Metadata-Version: 2.4
Name: toolprobe
Version: 0.1.0
Summary: OpenAPI-style breaking-change detection for LLM tool contracts.
Project-URL: Homepage, https://github.com/rushdarshan/toolprobe
Project-URL: Repository, https://github.com/rushdarshan/toolprobe
Project-URL: Issues, https://github.com/rushdarshan/toolprobe/issues
Author-email: rushdarshan <rushdarshan@gmail.com>
License-Expression: MIT
License-File: LICENSE
Keywords: agents,ci,contracts,llm,testing,tools
Classifier: Development Status :: 3 - Alpha
Classifier: Environment :: Console
Classifier: Intended Audience :: Developers
Classifier: Programming Language :: Python :: 3
Classifier: Programming Language :: Python :: 3.10
Classifier: Programming Language :: Python :: 3.11
Classifier: Programming Language :: Python :: 3.12
Classifier: Programming Language :: Python :: 3.13
Classifier: Topic :: Software Development :: Testing
Requires-Python: >=3.10
Requires-Dist: pyyaml>=6.0.2
Provides-Extra: dev
Requires-Dist: pytest>=8.0; extra == 'dev'
Description-Content-Type: text/markdown

# ToolProbe

OpenAPI-style breaking-change detection for LLM tools.

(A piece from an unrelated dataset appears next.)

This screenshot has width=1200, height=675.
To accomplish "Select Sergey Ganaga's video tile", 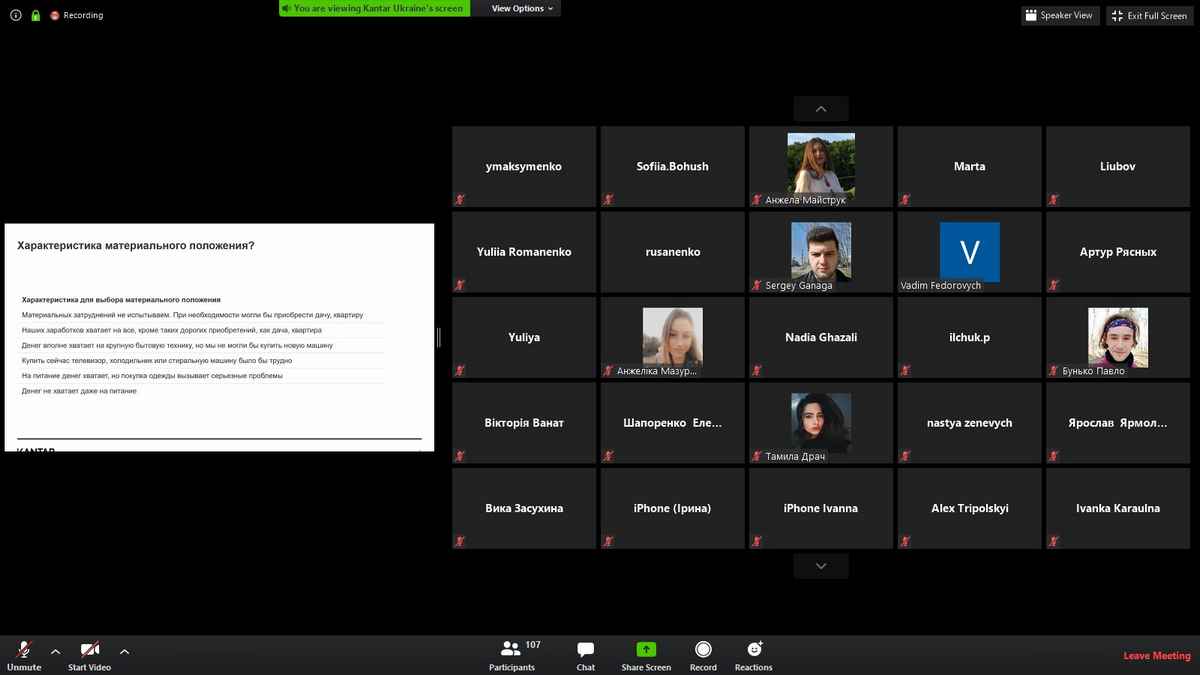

ToolProbe validates a committed `toolprobe.yaml` contract so tool schemas, trigger examples, mock responses, and recovery expectations do not silently drift as your agent changes.

## Why

Agent failures often happen at the tool boundary:

- the agent calls a tool whose schema changed
- a required argument disappears or changes type
- trigger examples no longer match declared arguments
- mock responses drift away from the output schema
- error recovery behavior gets removed during a refactor

ToolProbe treats tool definitions like API contracts and checks them in CI before runtime.

## Install

```bash
pip install toolprobe
```

For local development:

```bash
pip install -e ".[dev]"
```

## Contract Example

```yaml
contract: v1

tools:
  - name: get_weather
    description: Get current weather for a city.
    args:
      city: string
      units:
        type: string
    required_args:
      - city
    forbidden_args:
      - country
    triggers:
      - "weather in {city}"
      - "what's it like in {city}"
    output_schema:
      type: object
      properties:
        temperature_c: number
        condition: string
      required:
        - temperature_c
        - condition
    mock_success:
      temperature_c: 32
      condition: sunny
    mock_errors:
      - name: timeout
        response:
          error: API timeout
        expected_recovery_contains: "couldn't fetch"
```

`output_schema` is a standard root object schema, so you can make only some
top-level fields required:

```yaml
output_schema:
  type: object
  properties:
    condition: string
    temperature_c: number
  required:
    - condition
```

## Usage

Validate the current contract:

```bash
toolprobe lint toolprobe.yaml
```

Compare the current contract against a git ref:

```bash
toolprobe diff HEAD~1 toolprobe.yaml
```

Example output:

```text
ToolProbe diff against HEAD~1
============================
WARN removed-required-arg tools.search_flights.required_args: argument 'date' is no longer required
ERROR arg-type-changed tools.search_flights.args.date: argument 'date' changed type
ERROR removed-trigger tools.search_flights.triggers: trigger was removed: 'flights to {destination} on {date}'

Summary: 2 error(s), 1 warning(s)
```

## Checks

`toolprobe lint` currently checks:

- duplicate tool names
- missing or invalid argument schemas
- required args not declared in `args`
- overlap between required and forbidden args
- trigger placeholders that reference unknown args
- invalid output schemas
- mock success responses that do not match the output schema
- missing recovery expectations for mock tool errors

`toolprobe diff` currently flags:

- removed tools
- removed arguments
- newly required arguments
- removed required arguments
- changed argument types
- removed trigger examples
- removed output properties
- changed output field types
- removed recovery expectations
- changed recovery expectations

## CI

```yaml
name: toolprobe

on: [pull_request]

jobs:
  contracts:
    runs-on: ubuntu-latest
    steps:
      - uses: actions/checkout@v4
        with:
          fetch-depth: 0
      - uses: actions/setup-python@v5
        with:
          python-version: "3.12"
      - run: pip install toolprobe
      - run: toolprobe lint toolprobe.yaml
      - run: toolprobe diff origin/main toolprobe.yaml
```

## Development

```bash
pip install -e ".[dev]"
pytest
```